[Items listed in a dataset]
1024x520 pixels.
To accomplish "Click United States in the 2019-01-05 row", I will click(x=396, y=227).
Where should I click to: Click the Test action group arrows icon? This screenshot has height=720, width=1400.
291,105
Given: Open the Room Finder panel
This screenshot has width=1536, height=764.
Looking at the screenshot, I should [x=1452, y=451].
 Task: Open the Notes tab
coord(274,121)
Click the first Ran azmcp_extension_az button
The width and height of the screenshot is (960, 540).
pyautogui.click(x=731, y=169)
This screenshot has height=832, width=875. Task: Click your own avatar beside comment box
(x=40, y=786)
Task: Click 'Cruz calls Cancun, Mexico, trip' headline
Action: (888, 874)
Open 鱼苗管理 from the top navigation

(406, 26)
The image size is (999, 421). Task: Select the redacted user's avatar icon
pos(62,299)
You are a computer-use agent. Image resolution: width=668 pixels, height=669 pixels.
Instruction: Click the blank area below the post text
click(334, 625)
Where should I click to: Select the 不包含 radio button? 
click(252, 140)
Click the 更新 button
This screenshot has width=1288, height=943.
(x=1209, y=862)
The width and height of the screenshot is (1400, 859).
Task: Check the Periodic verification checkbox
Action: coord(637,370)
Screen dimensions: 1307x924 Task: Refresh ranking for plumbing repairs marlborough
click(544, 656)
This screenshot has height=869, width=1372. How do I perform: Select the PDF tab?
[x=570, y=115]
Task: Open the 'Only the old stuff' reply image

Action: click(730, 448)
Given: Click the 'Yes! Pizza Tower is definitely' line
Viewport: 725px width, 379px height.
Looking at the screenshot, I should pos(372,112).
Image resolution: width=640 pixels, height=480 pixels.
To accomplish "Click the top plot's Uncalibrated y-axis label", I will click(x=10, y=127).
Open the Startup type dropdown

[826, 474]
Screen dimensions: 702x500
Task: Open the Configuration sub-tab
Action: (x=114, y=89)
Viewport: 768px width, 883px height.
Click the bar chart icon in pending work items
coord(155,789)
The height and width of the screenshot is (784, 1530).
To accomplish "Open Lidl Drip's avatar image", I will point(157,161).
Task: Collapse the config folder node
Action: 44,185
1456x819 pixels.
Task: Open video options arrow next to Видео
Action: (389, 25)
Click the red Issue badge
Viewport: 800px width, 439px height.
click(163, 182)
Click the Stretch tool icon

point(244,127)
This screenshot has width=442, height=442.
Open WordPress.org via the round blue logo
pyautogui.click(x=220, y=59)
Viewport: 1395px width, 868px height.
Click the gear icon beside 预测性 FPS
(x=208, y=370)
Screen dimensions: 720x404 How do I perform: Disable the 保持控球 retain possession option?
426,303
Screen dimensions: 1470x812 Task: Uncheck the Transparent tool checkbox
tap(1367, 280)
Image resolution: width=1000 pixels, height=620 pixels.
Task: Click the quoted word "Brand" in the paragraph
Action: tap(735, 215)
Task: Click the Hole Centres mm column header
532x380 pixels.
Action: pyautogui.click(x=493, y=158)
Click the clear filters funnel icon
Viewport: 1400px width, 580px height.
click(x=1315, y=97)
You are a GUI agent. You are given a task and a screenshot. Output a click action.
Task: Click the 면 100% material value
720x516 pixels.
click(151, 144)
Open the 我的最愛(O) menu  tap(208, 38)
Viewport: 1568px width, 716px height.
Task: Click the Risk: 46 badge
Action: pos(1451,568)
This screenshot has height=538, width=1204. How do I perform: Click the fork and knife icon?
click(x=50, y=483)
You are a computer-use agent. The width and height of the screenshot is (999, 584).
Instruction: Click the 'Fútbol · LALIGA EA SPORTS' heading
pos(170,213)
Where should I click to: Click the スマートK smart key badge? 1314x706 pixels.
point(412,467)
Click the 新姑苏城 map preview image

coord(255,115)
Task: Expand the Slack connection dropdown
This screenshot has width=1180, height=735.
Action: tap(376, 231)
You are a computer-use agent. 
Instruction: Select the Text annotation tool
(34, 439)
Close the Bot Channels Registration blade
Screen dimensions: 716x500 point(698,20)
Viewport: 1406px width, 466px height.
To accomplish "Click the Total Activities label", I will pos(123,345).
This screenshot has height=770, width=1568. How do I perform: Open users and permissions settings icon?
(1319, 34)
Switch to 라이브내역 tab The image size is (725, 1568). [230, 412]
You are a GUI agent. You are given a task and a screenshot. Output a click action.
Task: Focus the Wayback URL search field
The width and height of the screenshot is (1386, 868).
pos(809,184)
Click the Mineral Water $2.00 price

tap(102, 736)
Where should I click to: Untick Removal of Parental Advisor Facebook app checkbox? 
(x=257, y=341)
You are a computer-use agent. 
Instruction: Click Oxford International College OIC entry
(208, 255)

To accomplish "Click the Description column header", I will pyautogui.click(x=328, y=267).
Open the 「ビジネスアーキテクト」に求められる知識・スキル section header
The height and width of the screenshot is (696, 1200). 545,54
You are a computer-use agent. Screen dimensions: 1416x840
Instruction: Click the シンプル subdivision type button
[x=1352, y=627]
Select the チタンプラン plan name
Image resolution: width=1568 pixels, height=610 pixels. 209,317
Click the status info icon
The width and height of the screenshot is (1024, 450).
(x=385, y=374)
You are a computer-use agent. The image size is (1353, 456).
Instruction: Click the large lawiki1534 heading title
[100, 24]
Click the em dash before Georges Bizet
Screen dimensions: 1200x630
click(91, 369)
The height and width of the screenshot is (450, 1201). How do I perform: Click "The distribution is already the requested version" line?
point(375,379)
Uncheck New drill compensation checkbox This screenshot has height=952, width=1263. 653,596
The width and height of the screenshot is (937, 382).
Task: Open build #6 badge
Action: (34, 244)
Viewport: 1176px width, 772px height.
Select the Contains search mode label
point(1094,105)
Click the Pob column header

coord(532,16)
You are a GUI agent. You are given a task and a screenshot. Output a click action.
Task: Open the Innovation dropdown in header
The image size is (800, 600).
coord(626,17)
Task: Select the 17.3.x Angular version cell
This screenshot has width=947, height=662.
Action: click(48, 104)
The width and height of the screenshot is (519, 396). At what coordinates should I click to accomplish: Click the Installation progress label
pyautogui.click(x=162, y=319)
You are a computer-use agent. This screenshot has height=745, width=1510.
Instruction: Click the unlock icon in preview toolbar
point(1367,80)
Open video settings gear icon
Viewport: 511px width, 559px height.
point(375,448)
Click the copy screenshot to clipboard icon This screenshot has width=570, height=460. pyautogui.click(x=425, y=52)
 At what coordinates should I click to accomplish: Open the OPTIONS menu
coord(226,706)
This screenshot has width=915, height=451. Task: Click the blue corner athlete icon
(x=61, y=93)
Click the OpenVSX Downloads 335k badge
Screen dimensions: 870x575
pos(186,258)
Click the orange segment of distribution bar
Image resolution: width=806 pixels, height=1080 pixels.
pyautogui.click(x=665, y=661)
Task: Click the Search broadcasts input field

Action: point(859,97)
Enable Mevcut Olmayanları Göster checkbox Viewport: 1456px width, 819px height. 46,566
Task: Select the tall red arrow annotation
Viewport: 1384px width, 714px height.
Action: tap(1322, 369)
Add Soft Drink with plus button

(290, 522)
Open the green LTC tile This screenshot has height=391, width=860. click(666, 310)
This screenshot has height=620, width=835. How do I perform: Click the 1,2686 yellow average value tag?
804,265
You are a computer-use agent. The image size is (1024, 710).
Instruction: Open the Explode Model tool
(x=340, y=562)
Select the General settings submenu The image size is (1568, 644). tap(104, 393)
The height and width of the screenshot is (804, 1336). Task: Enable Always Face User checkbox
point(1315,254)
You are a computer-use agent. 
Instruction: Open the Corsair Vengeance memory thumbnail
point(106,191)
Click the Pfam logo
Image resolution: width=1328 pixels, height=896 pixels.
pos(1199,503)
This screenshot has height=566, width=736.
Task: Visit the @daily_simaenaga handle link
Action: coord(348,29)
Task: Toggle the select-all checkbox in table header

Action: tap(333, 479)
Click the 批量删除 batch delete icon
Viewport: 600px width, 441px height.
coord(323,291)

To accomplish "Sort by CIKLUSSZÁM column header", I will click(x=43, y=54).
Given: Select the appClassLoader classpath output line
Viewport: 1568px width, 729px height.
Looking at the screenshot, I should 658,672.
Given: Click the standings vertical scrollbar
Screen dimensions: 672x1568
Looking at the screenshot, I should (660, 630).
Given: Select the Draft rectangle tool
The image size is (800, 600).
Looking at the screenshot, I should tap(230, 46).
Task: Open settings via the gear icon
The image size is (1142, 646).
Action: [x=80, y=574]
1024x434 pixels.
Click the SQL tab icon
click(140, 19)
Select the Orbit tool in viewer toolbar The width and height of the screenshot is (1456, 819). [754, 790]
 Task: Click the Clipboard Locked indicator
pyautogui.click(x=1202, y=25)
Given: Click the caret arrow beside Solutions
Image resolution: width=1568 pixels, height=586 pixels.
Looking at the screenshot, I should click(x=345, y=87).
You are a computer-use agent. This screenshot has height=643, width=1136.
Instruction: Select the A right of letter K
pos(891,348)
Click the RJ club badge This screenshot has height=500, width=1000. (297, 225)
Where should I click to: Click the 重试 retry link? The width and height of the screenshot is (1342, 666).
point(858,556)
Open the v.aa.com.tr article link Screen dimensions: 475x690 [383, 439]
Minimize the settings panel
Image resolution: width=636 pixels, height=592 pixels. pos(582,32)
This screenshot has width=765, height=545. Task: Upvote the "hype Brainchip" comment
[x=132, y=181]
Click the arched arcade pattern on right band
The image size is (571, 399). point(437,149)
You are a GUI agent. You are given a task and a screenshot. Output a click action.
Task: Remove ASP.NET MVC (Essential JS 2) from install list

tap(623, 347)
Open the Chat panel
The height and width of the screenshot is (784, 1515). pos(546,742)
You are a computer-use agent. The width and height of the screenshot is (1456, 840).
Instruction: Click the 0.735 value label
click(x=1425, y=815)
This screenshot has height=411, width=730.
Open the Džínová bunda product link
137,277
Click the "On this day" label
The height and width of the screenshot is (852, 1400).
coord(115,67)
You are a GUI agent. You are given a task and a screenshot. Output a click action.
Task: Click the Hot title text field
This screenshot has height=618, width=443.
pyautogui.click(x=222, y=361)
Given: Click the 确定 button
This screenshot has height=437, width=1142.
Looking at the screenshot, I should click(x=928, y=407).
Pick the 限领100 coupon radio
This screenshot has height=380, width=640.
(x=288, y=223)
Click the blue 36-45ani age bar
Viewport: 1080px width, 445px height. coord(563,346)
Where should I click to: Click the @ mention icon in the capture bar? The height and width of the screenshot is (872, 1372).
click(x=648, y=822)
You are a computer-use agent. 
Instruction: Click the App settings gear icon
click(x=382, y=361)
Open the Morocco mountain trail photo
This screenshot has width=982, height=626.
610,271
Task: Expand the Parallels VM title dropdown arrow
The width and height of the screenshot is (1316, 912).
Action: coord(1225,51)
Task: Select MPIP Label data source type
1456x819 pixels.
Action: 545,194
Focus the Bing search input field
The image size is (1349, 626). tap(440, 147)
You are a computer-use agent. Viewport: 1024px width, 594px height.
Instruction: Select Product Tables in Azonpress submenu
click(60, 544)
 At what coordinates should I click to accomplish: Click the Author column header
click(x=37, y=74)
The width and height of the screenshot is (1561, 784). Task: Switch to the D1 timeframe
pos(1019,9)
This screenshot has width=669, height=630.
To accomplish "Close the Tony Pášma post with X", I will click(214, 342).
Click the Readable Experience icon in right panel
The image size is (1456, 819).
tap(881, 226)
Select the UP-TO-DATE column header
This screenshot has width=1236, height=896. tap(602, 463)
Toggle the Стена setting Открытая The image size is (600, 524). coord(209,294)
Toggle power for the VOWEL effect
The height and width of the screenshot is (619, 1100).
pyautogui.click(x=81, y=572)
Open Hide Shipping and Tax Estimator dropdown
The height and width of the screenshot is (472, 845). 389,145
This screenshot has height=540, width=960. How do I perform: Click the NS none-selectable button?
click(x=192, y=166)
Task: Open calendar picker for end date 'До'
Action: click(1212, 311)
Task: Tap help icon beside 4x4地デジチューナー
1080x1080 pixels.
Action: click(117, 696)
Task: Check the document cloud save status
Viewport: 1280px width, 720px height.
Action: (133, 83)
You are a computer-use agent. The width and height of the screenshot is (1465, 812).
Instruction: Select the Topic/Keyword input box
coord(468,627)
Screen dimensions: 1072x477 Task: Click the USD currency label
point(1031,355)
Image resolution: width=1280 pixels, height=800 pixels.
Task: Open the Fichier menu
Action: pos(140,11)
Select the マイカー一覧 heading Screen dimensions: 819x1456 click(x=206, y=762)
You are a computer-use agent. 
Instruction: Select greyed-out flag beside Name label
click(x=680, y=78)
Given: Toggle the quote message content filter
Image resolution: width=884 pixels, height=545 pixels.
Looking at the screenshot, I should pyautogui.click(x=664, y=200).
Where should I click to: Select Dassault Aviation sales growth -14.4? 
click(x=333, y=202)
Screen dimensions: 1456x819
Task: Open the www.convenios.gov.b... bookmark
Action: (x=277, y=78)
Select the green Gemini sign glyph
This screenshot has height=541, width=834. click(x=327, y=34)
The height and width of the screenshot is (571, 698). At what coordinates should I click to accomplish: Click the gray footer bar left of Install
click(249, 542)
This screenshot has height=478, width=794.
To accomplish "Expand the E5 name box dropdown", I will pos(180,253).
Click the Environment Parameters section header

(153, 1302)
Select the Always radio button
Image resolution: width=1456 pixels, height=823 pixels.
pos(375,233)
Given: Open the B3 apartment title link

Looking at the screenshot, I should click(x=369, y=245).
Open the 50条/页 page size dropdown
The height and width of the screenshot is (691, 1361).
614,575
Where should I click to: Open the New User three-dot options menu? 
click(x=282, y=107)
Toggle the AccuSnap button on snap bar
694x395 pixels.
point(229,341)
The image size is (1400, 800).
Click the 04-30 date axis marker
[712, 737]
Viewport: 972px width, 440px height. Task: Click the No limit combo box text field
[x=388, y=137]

» Exercise
What lines of the preceding data include the string "status"? Pull them out.

» Answer area
Click the status info icon
Task: Check the document cloud save status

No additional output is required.